El reto de la firma es mantener su nivel de éxito e innovación sin el hombre que la encumbró

La dimisión de Steve Jobs como consejero delegado de Apple no es una sorpresa, pero el paso atrás del hombre al que la compañía le debe gran parte de su extraordinario éxito es un motivo de inquietud para los inversores. También lo es para los millones de personas en todo el mundo que aprecian el espíritu innovador de todos sus productos y, sobre todo, su capacidad para revolucionar los usos tecnológicos. La deteriorada salud de Jobs, que sufre un cáncer de páncreas y tuvo que someterse a un trasplante de hígado, le impide mantenerse al pie del cañón de la compañía justo cuando esta se sitúa en lo más alto, disputándole a ExxonMobil su primer puesto como la compañía con mayor capitalización bursátil del mundo.

Algunos analistas reclaman a la empresa desde hace tiempo que desvele sus planes de futuro para minimizar los daños que el abandono de Jobs de sus tareas ejecutivas (probablemente se convierta en presidente) pueda acarrearle. Sus recientes bajas por enfermedad no han supuesto coste alguno para la compañía, pero es indudable que su retirada definitiva la coloca en un escenario bien distinto que va a obligar a su sucesor, el hasta ahora número dos Tim Cook, a sopesar muy detenidamente sus decisiones para mantenerse en lo más alto.

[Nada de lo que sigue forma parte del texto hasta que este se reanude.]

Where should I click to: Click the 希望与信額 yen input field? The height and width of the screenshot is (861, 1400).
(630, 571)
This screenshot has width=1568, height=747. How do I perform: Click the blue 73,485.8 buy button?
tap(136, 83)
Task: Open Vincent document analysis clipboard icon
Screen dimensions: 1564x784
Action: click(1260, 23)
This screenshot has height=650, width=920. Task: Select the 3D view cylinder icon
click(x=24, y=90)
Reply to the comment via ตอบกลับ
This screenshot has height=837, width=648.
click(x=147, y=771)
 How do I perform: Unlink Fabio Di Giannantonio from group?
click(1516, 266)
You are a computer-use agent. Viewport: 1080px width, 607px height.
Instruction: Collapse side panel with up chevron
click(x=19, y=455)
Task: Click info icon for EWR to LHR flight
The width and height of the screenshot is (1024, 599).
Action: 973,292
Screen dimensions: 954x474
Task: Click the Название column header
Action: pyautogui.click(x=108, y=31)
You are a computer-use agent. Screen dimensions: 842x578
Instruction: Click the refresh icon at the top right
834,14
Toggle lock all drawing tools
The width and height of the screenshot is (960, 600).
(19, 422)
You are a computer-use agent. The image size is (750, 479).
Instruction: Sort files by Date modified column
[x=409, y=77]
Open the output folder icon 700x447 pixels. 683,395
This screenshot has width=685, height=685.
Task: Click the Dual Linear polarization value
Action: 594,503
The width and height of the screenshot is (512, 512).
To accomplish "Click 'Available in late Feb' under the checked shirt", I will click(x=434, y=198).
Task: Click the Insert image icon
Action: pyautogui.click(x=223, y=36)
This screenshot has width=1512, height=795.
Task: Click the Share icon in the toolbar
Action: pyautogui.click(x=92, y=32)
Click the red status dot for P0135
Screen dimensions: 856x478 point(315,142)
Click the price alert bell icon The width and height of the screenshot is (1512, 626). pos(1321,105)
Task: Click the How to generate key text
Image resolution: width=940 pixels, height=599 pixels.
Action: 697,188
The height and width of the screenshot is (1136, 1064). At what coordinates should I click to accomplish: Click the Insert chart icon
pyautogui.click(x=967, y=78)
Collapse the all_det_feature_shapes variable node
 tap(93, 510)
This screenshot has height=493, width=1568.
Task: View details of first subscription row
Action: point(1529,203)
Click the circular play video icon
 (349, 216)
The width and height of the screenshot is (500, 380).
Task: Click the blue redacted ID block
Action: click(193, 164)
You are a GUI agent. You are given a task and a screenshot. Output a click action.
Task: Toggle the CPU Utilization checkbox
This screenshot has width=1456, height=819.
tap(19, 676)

El éxito de Cook en tan delicada tarea no es solo crucial para los inversores. La importancia de Apple reside en su capacidad de hacer dinero (su valor en Bolsa se sitúa en los 330.000 millones de dólares), pero, sobre todo, en sus innovadores métodos de comercialización y producción. En 35 años de existencia, esta joya de Silicon Valley ha logrado dar el salto desde sus ordenadores minoritarios pero de culto a generar dispositivos y programas informáticos de consumo masivo, que han revolucionado el mundo de la música, la telefonía y el uso de Internet. Diseños y prestaciones simples pero rompedores han sido las claves del éxito de Apple, tras las cuales se encuentra una sólida pero atrevida apuesta por la innovación que ha dejado atrás a sus más directos rivales de cualquier lugar del mundo.

Apple lleva una década marcando el paso a sus competidores y que sus recetas permanezcan sin el mago Jobs sería la mejor de sus conquistas; una lección para la iniciativa pública y privada que sigue sin entender la importancia de la innovación en este mundo globalizado.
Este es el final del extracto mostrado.